01 -
Peel the potatoes, then slice them in half lengthwise and cut into ¼-inch (0.5 cm) pieces. Dice the onion and parsley nice and fine, and mince the garlic. Halve and deseed the Romano peppers, then slice into thin strips.
02 -
Melt the butter with olive oil in a big skillet over medium-high heat. Toss the potato slices in and cook until the edges turn crispy and golden, about 6 minutes. Set them aside.
03 -
In the same skillet, toss in the Romano peppers. Stir for 3 minutes until they soften a bit. Add the ground beef, crumble it up, and brown the meat slightly, which should take about 2 minutes.
04 -
Mix in the onion and garlic, letting them cook for 2 minutes, just until you can really smell them. Sprinkle in the salt, chili flakes, black pepper, paprika, and Italian seasoning. Stir everything together with the tomato paste.
05 -
Toss the potatoes back in with some parsley. Stir lightly, then pour in the chicken stock.

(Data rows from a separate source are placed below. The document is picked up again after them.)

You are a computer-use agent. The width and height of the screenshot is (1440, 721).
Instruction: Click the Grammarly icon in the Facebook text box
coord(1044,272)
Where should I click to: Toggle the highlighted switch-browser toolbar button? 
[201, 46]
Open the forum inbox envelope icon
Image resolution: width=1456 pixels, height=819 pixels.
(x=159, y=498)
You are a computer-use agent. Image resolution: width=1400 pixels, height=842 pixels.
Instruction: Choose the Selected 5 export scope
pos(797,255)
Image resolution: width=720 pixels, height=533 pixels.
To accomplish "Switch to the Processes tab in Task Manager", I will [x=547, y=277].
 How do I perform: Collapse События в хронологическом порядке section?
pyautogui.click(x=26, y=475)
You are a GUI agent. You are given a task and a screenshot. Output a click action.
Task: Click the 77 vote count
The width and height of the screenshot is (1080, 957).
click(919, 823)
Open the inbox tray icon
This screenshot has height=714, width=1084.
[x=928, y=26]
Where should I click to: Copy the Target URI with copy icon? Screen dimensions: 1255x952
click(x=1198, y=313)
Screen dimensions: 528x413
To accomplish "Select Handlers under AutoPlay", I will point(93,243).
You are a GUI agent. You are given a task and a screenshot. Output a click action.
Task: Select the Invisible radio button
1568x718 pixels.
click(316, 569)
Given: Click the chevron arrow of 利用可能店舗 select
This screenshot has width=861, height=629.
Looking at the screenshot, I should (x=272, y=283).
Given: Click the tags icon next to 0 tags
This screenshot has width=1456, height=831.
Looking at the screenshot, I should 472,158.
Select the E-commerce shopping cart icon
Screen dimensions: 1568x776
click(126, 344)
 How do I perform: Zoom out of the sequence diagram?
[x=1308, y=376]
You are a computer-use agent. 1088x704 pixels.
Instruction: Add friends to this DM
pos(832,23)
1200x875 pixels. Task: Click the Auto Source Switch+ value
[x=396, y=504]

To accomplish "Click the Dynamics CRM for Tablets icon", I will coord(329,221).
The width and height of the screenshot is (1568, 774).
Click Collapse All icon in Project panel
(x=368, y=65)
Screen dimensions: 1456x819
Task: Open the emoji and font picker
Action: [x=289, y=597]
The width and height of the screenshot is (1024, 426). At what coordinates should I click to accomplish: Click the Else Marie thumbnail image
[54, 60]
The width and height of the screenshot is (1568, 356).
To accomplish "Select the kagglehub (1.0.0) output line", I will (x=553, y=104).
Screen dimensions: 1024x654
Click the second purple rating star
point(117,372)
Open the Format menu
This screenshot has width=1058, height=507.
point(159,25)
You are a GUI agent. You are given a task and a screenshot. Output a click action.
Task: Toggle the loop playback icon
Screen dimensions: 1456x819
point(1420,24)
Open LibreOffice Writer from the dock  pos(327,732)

Cover it, lower the heat, and simmer for 10 minutes until the potatoes become fork-tender. Take the lid off and cook a little longer to let the liquid evaporate.
06 -
Take your shredded cheddar, sprinkle it generously on top, and pop the lid back on. Wait until the heat melts it to gooey perfection.
07 -
Sprinkle some extra parsley and chili flakes over the top for color. Serve it hot with a fresh salad on the side and dig in!